ACCORDING to a letter from PG&E, some of us Boonvillians have lost power today, Wednesday, July 29th between the hours of 12:15am and 6am. The reason? “New overhead equipment is installed.”

A 60-YEAR OLD Yorkville man, still not identified, died of a heart attack at his home last week despite valiant efforts by the Anderson Valley Volunteers to revive him.

HADN'T occurred to me that commercial fishing could be like a treasure hunt with every lift of the net perhaps containing some unexpected treasure, aquatic or manmade, until I read the wonderful novel Shipping News by Annie Proulx.

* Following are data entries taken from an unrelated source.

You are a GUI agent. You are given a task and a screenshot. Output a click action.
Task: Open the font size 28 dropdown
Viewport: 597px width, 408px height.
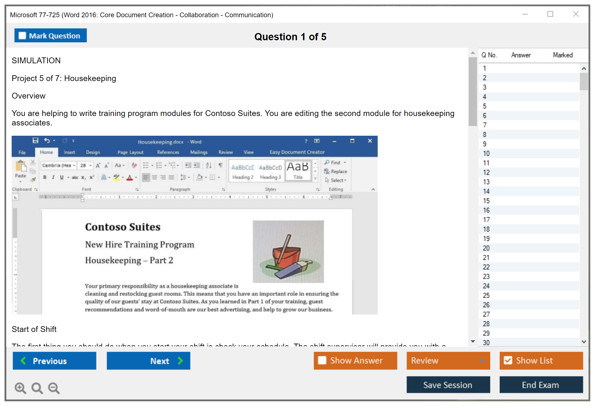coord(91,165)
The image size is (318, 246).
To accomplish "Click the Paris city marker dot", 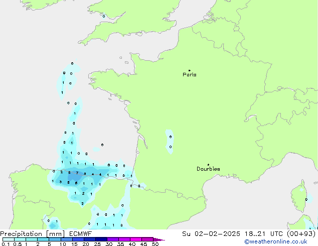I will pyautogui.click(x=189, y=71).
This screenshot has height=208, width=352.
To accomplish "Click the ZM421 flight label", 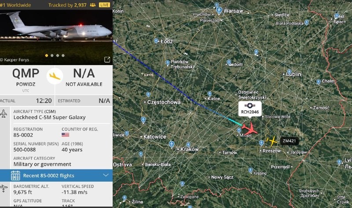I will (x=289, y=141).
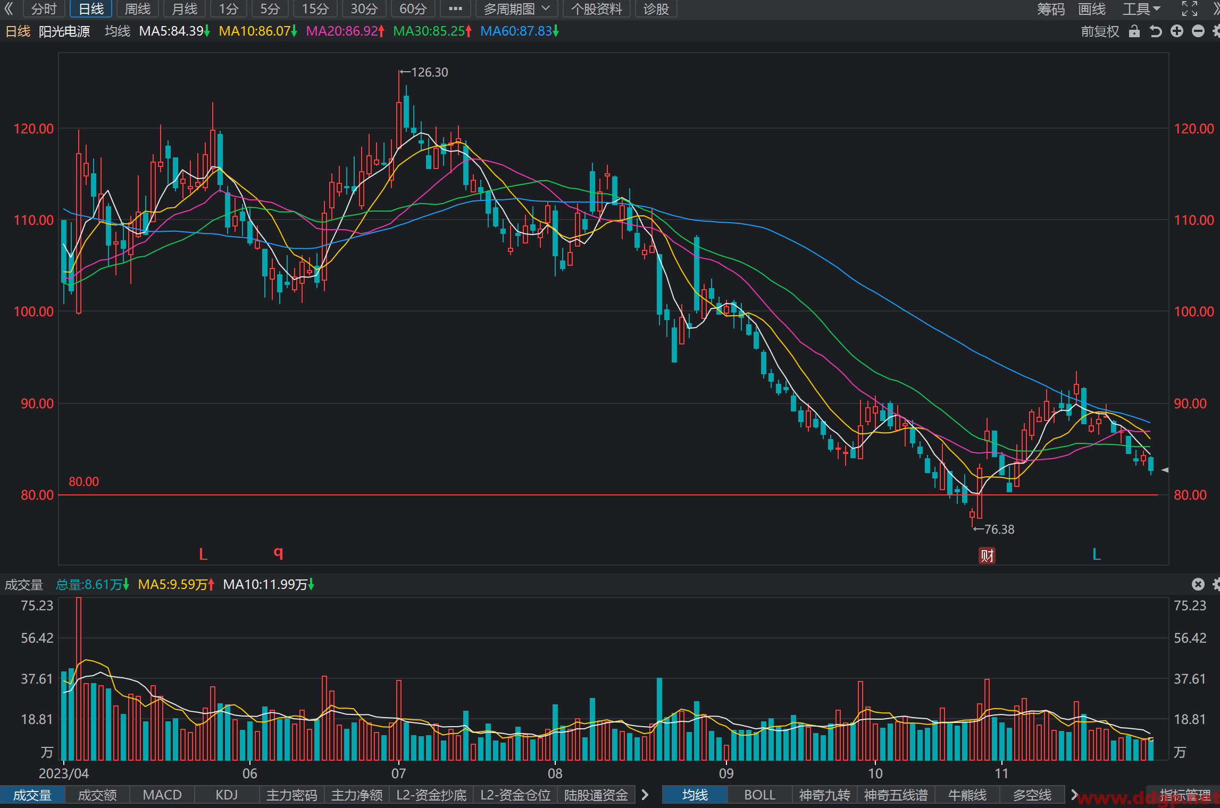
Task: Toggle the 筹码 chip distribution panel
Action: pyautogui.click(x=1051, y=9)
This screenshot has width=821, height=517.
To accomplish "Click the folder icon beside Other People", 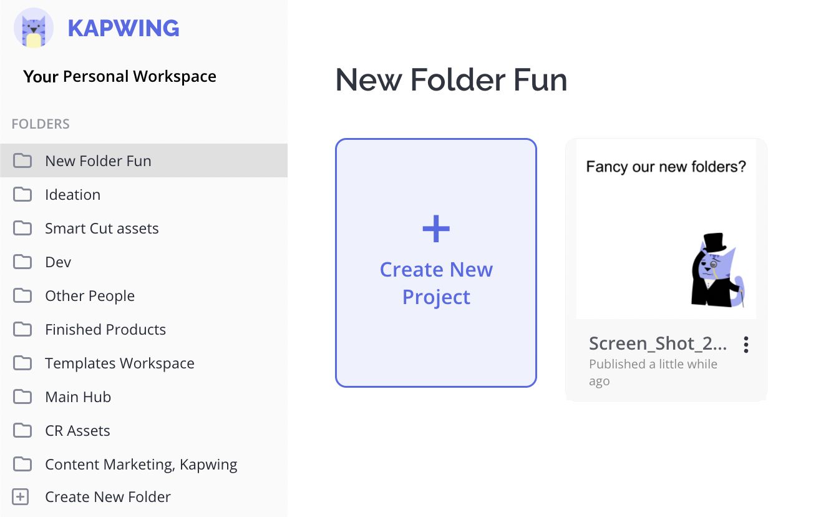I will (22, 296).
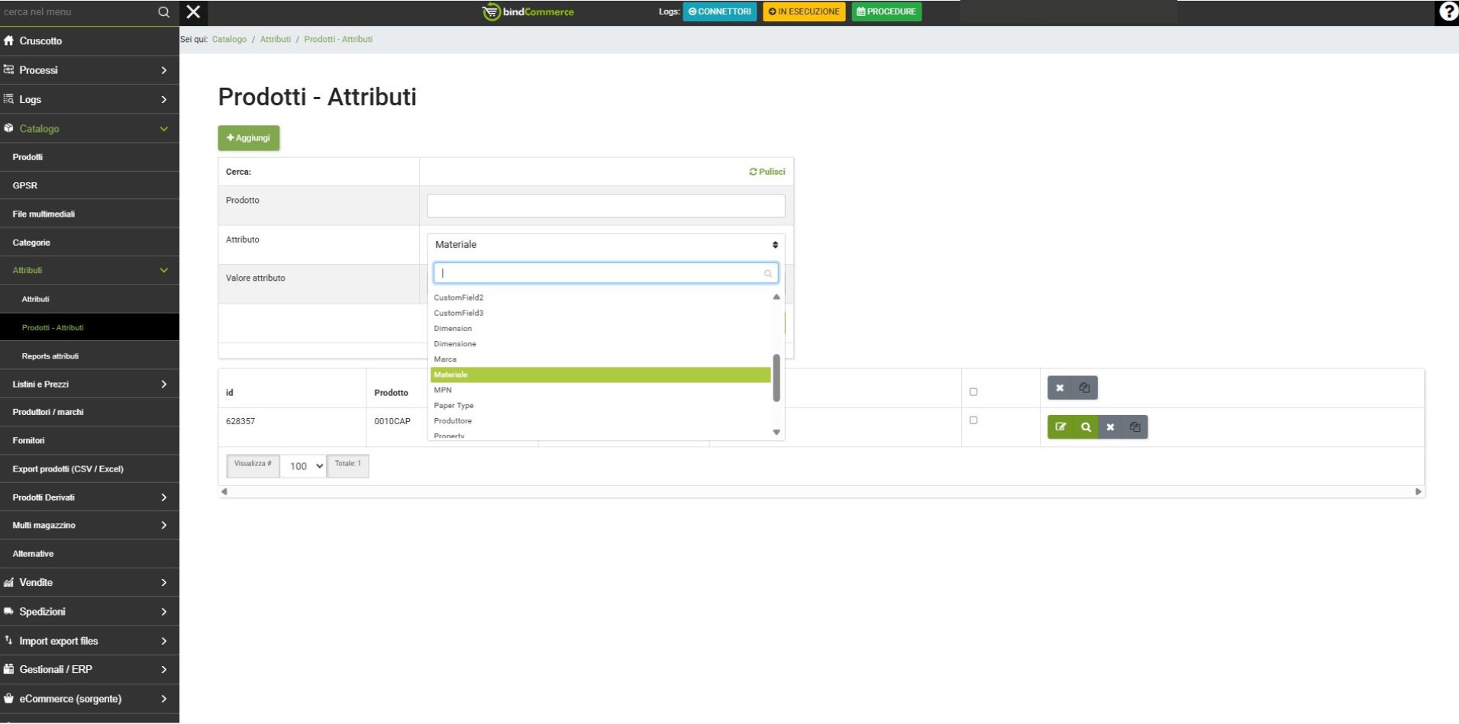Image resolution: width=1459 pixels, height=724 pixels.
Task: Close sidebar with the X icon
Action: (x=194, y=12)
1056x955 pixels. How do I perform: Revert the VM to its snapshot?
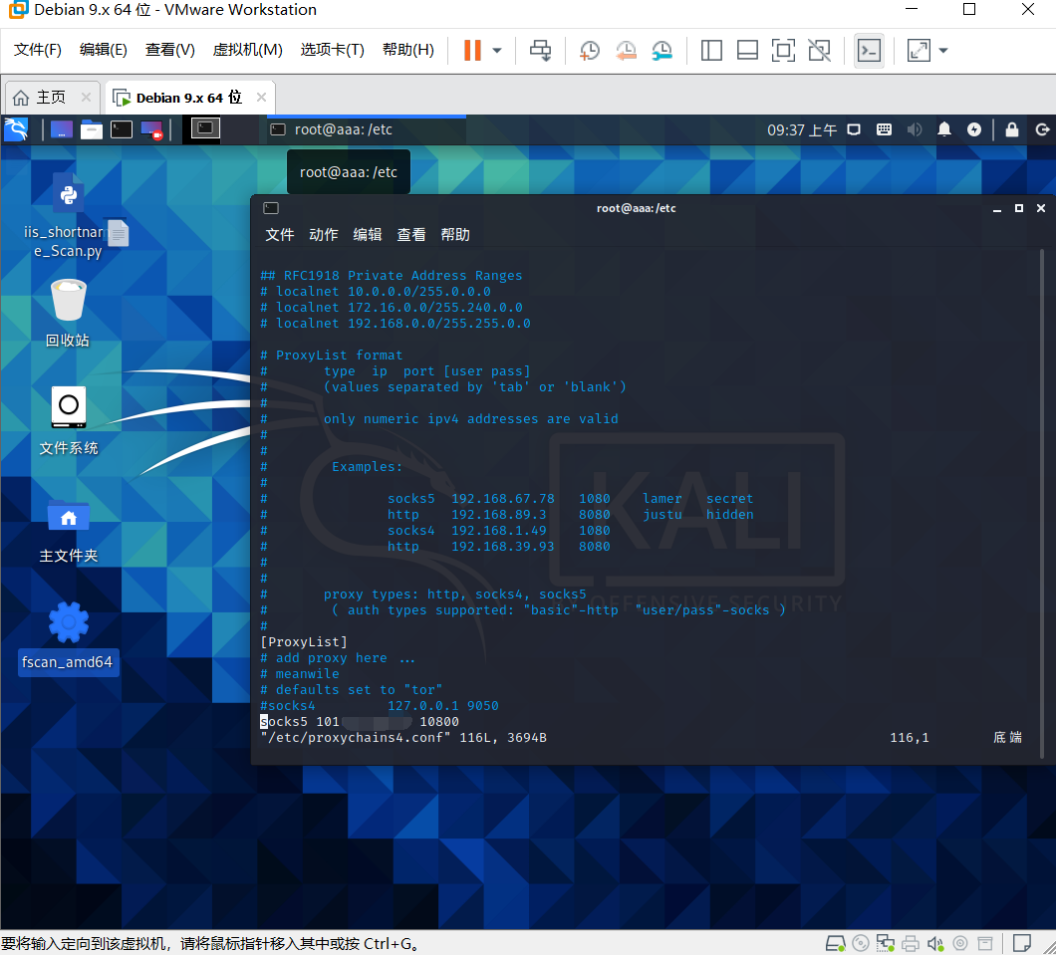(x=626, y=50)
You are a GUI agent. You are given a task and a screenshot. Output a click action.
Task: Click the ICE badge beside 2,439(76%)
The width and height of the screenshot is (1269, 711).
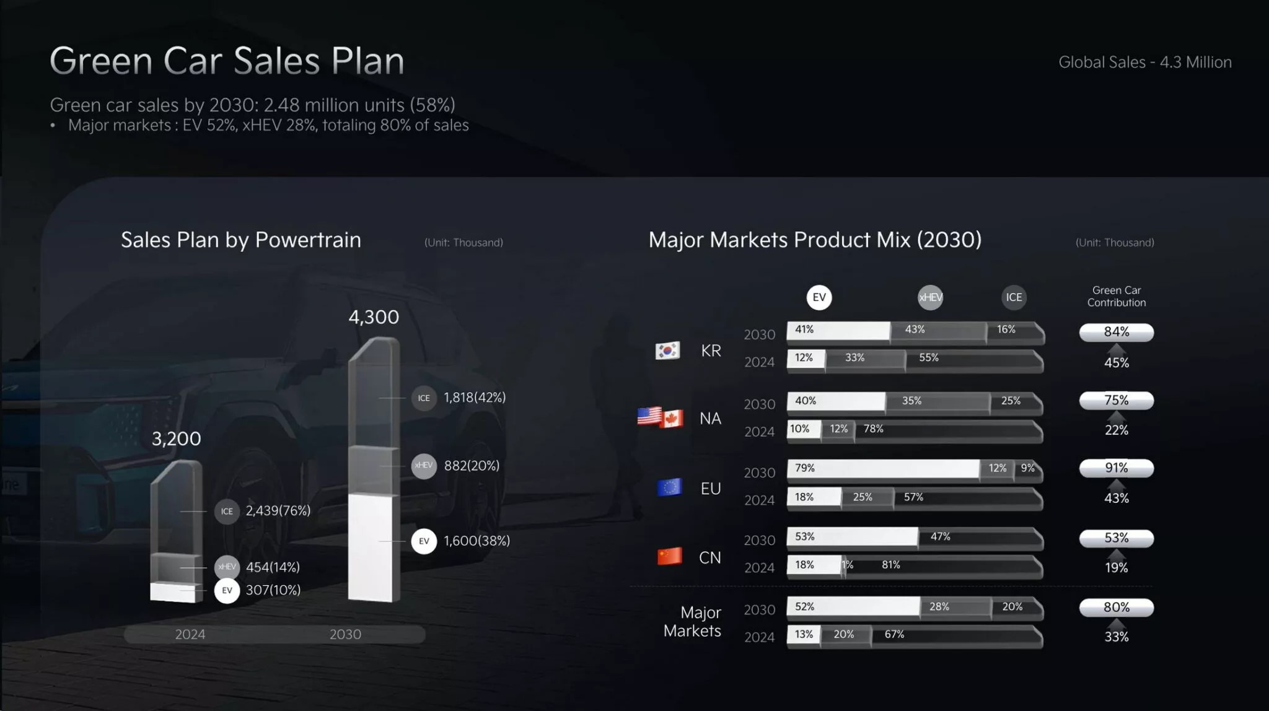tap(227, 512)
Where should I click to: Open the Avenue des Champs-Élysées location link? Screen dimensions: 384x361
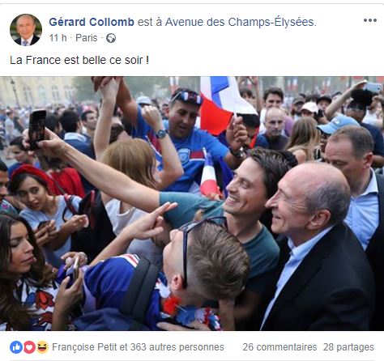tap(241, 22)
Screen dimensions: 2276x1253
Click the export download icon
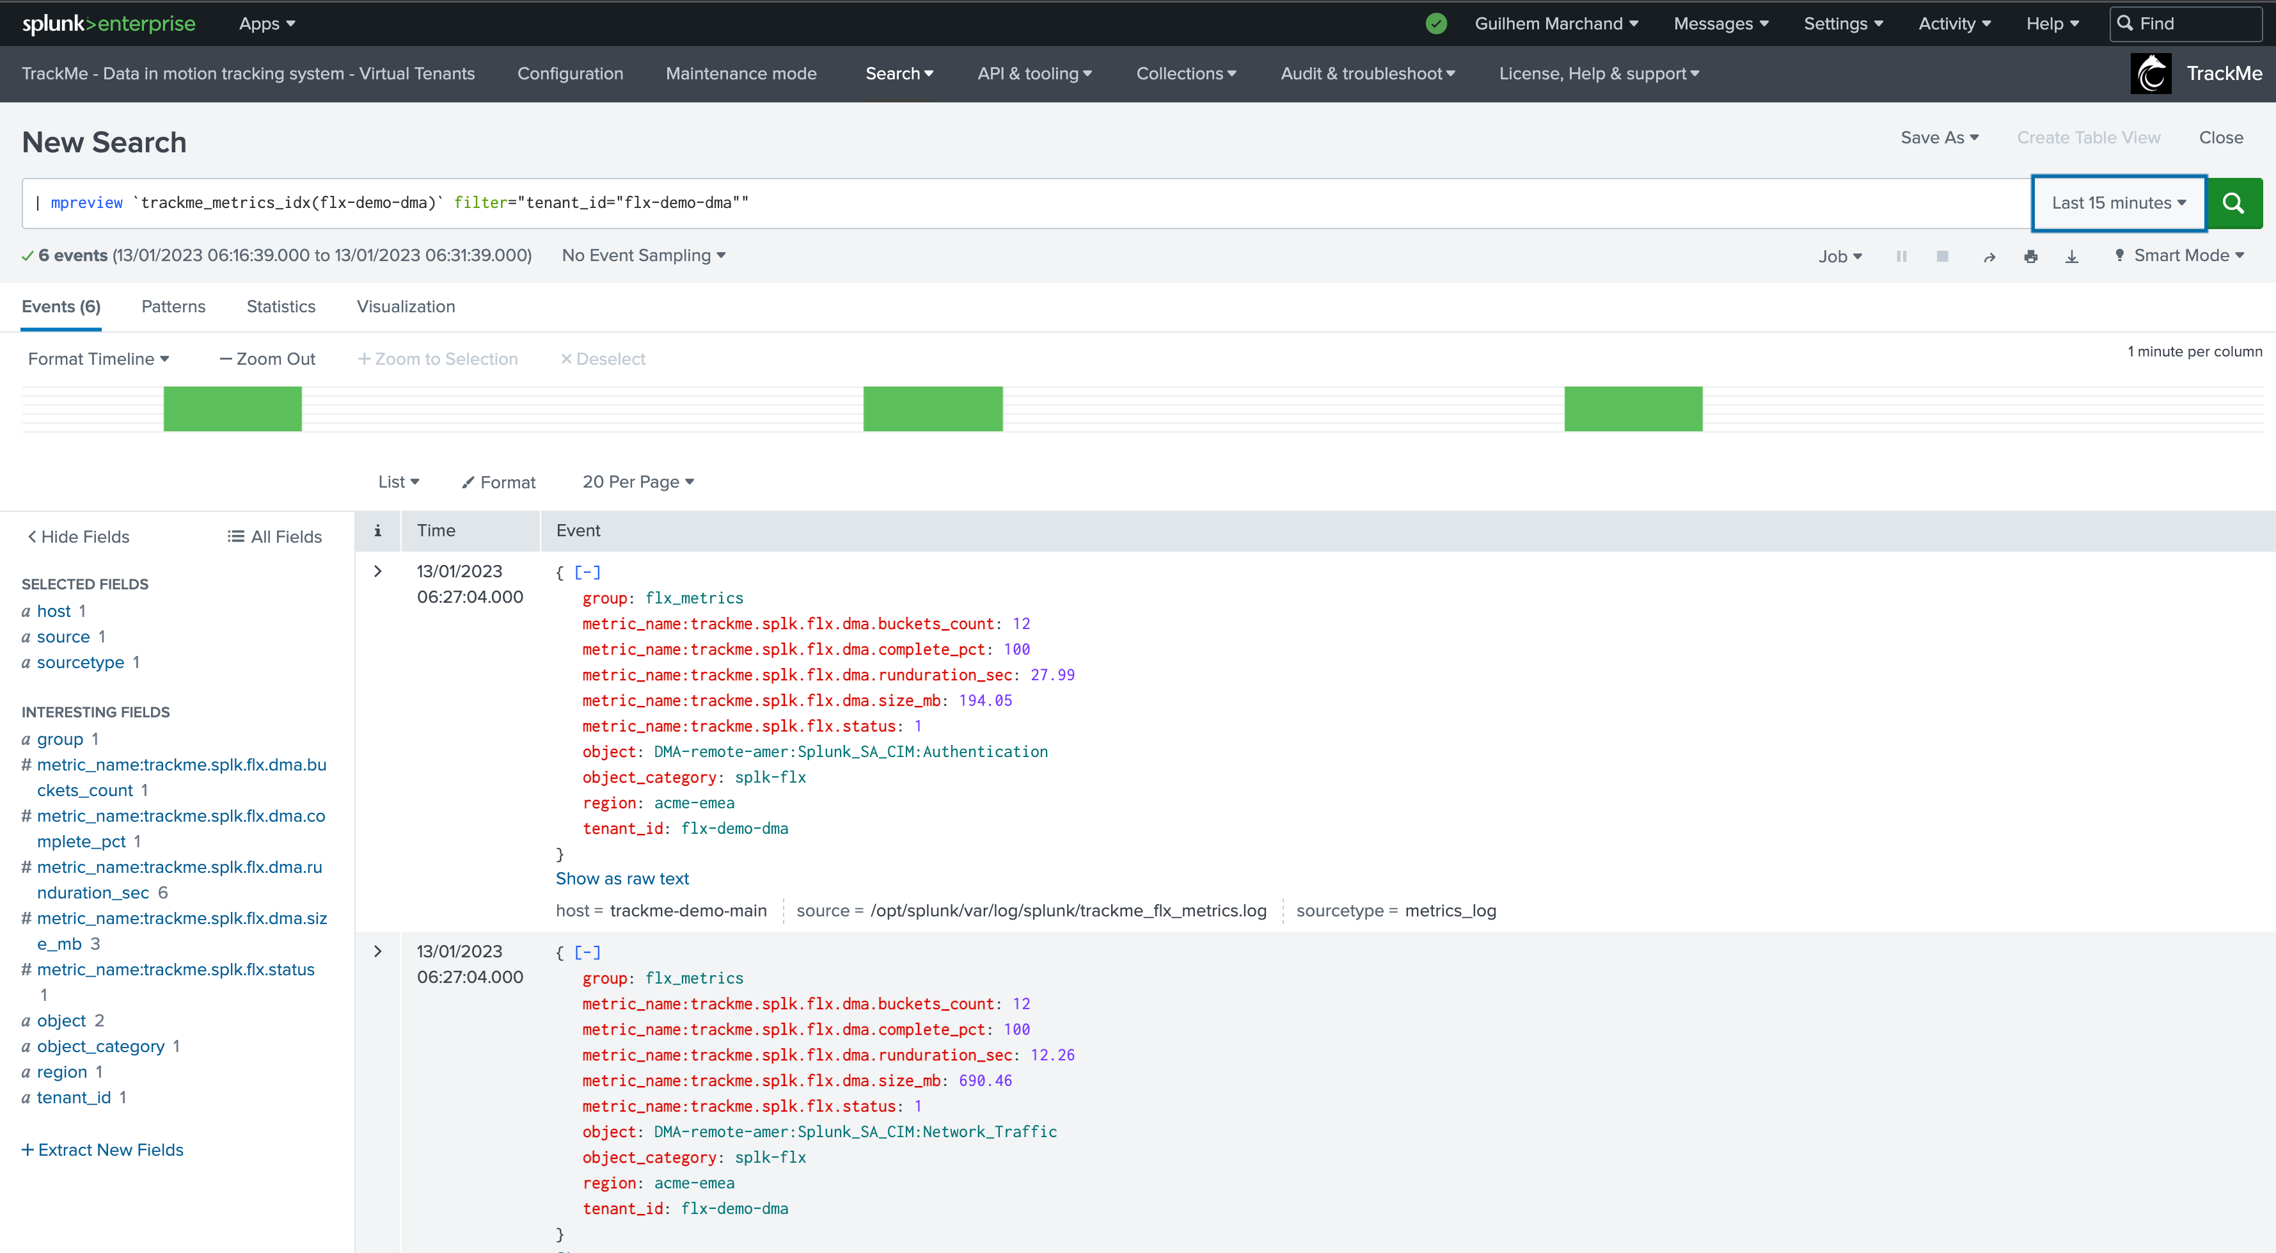[x=2072, y=256]
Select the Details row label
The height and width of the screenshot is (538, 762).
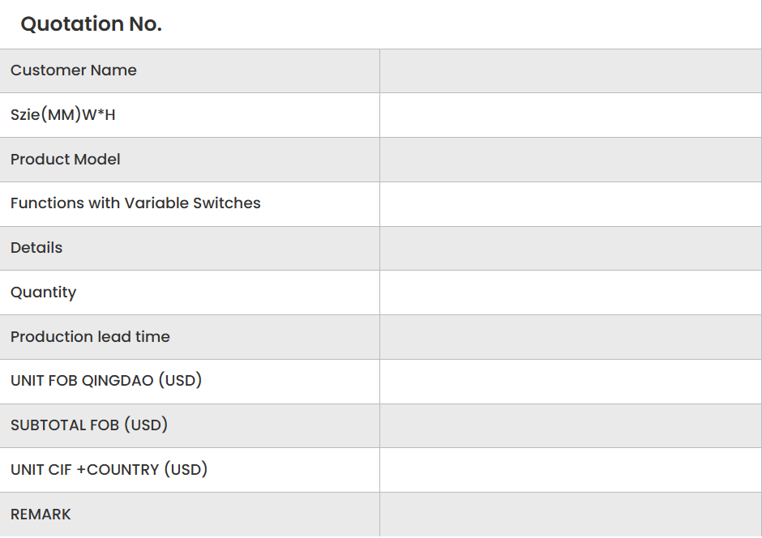pos(36,248)
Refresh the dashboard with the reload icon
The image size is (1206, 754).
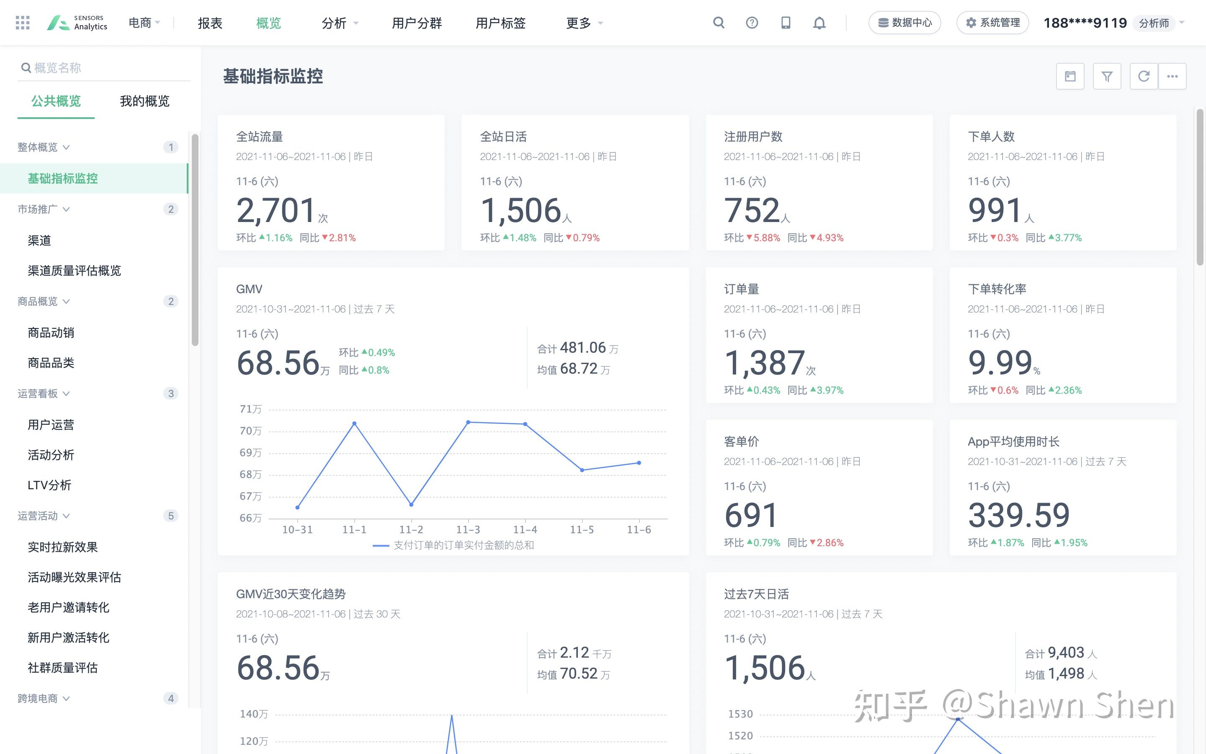click(x=1144, y=76)
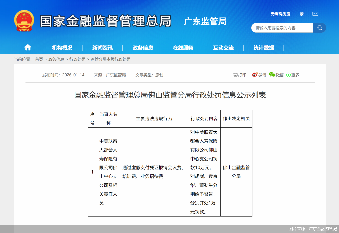Click the search magnifier icon
The height and width of the screenshot is (233, 339).
320,28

Note to self: Ask the Lemons boys of the amazing Lemons Market, Philo, if they view the nets like a treasure hunt. The Lemons fish out of Noyo, and when their Market says fresh salmon you can be sure it’s fresh.

SELDOM see a kid around town these days, and probably won’t see one for a while as the schools remain covid-closed. The school board, though, continues to Zoom, and is presently comprised of Saoirse Byrne, Kristin San Miguel, Justin Rhodes, Dick Browning, and Erika Gatlin, all of whom except the ancient Browning, whose children are probably senior citizens by now, have kids enrolled in the local schools.

THE BOONVILLE FARMERS’ MARKET is in full swing with sweet strawberries and vine ripe tomatoes plus all the other wonderful foods our vendors bring: organic meat, eggs, mushrooms, olive oil and body care lotions. Every Friday from 4-6 at Disco Ranch, central Boonville. All this and the most welcome amenity in Scott Miller of Miller Sharpening. “Give me your worn, your dull, your…” 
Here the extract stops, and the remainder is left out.